[Word and item position data]
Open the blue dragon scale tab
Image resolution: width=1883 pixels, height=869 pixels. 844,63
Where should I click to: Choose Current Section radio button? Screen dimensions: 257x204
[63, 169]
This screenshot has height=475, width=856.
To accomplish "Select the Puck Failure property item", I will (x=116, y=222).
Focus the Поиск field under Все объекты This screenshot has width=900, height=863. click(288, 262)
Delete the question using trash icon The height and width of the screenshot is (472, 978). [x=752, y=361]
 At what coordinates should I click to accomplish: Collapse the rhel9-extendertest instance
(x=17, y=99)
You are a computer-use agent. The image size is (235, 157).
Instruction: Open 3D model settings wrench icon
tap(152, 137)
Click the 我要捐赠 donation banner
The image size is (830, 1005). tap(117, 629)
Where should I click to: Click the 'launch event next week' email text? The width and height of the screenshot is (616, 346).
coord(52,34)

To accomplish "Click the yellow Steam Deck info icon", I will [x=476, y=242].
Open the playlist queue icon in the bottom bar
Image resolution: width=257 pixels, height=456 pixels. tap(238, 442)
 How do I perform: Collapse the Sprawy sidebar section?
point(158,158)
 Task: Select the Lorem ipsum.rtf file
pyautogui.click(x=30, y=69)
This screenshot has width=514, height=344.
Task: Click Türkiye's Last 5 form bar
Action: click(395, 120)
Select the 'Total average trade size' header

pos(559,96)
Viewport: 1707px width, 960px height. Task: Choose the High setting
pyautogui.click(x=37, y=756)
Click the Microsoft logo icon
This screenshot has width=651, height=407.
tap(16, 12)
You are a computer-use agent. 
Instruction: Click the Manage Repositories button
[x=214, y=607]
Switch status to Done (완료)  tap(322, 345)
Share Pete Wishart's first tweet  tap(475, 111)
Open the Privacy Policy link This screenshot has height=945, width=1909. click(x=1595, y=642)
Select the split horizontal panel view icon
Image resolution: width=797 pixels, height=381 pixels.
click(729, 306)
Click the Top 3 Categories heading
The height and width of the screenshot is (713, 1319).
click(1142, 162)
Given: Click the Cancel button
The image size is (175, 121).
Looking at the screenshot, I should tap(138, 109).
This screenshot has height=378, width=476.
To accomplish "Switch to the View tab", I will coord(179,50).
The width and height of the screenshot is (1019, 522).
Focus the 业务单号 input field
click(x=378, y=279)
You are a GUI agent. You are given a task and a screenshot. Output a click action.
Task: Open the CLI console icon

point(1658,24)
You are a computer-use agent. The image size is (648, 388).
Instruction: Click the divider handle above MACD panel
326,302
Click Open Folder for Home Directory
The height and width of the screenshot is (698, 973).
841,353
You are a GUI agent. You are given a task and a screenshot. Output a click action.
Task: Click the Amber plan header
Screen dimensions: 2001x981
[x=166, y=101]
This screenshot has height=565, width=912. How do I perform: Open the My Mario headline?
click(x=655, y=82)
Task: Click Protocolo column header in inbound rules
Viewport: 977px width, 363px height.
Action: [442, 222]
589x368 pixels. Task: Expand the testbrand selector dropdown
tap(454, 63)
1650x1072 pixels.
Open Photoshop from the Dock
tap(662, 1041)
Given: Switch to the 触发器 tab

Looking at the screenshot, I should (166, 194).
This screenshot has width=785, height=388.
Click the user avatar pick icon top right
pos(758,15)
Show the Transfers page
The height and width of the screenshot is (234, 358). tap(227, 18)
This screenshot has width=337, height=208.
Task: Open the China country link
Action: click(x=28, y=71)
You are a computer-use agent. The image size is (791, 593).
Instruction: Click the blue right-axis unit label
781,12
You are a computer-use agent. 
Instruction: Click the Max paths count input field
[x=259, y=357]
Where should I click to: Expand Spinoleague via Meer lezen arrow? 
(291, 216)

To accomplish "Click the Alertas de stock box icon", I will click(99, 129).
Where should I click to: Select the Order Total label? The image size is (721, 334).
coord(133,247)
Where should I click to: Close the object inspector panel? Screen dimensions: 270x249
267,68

_WORK TO BE COMPLETED_:
Reproduce all of the material above line for line, with no changes.

_SOLUTION FOR THIS TASK_:
Open the blue dragon scale tab
Image resolution: width=1883 pixels, height=869 pixels. 844,63
Where should I click to: Choose Current Section radio button? Screen dimensions: 257x204
[63, 169]
This screenshot has height=475, width=856.
To accomplish "Select the Puck Failure property item", I will (x=116, y=222).
Focus the Поиск field under Все объекты This screenshot has width=900, height=863. click(288, 262)
Delete the question using trash icon The height and width of the screenshot is (472, 978). [x=752, y=361]
 At what coordinates should I click to accomplish: Collapse the rhel9-extendertest instance
(x=17, y=99)
You are a computer-use agent. The image size is (235, 157).
Instruction: Open 3D model settings wrench icon
tap(152, 137)
Click the 我要捐赠 donation banner
The image size is (830, 1005). tap(117, 629)
Where should I click to: Click the 'launch event next week' email text? The width and height of the screenshot is (616, 346).
coord(52,34)

To accomplish "Click the yellow Steam Deck info icon", I will [x=476, y=242].
Open the playlist queue icon in the bottom bar
Image resolution: width=257 pixels, height=456 pixels. tap(238, 442)
 How do I perform: Collapse the Sprawy sidebar section?
point(158,158)
 Task: Select the Lorem ipsum.rtf file
pyautogui.click(x=30, y=69)
This screenshot has width=514, height=344.
Task: Click Türkiye's Last 5 form bar
Action: click(395, 120)
Select the 'Total average trade size' header

pos(559,96)
Viewport: 1707px width, 960px height. Task: Choose the High setting
pyautogui.click(x=37, y=756)
Click the Microsoft logo icon
This screenshot has width=651, height=407.
tap(16, 12)
You are a computer-use agent. 
Instruction: Click the Manage Repositories button
[x=214, y=607]
Switch status to Done (완료)  tap(322, 345)
Share Pete Wishart's first tweet  tap(475, 111)
Open the Privacy Policy link This screenshot has height=945, width=1909. click(x=1595, y=642)
Select the split horizontal panel view icon
Image resolution: width=797 pixels, height=381 pixels.
click(729, 306)
Click the Top 3 Categories heading
The height and width of the screenshot is (713, 1319).
click(1142, 162)
Given: Click the Cancel button
The image size is (175, 121).
Looking at the screenshot, I should tap(138, 109).
This screenshot has height=378, width=476.
To accomplish "Switch to the View tab", I will coord(179,50).
The width and height of the screenshot is (1019, 522).
Focus the 业务单号 input field
click(x=378, y=279)
You are a GUI agent. You are given a task and a screenshot. Output a click action.
Task: Open the CLI console icon

point(1658,24)
You are a computer-use agent. The image size is (648, 388).
Instruction: Click the divider handle above MACD panel
326,302
Click Open Folder for Home Directory
The height and width of the screenshot is (698, 973).
841,353
You are a GUI agent. You are given a task and a screenshot. Output a click action.
Task: Click the Amber plan header
Screen dimensions: 2001x981
[x=166, y=101]
This screenshot has height=565, width=912. How do I perform: Open the My Mario headline?
click(x=655, y=82)
Task: Click Protocolo column header in inbound rules
Viewport: 977px width, 363px height.
Action: [442, 222]
589x368 pixels. Task: Expand the testbrand selector dropdown
tap(454, 63)
1650x1072 pixels.
Open Photoshop from the Dock
tap(662, 1041)
Given: Switch to the 触发器 tab

Looking at the screenshot, I should (166, 194).
This screenshot has width=785, height=388.
Click the user avatar pick icon top right
pos(758,15)
Show the Transfers page
The height and width of the screenshot is (234, 358). tap(227, 18)
This screenshot has width=337, height=208.
Task: Open the China country link
Action: click(x=28, y=71)
You are a computer-use agent. The image size is (791, 593).
Instruction: Click the blue right-axis unit label
781,12
You are a computer-use agent. 
Instruction: Click the Max paths count input field
[x=259, y=357]
Where should I click to: Expand Spinoleague via Meer lezen arrow? 
(291, 216)

To accomplish "Click the Alertas de stock box icon", I will click(99, 129).
Where should I click to: Select the Order Total label? The image size is (721, 334).
coord(133,247)
Where should I click to: Close the object inspector panel? Screen dimensions: 270x249
267,68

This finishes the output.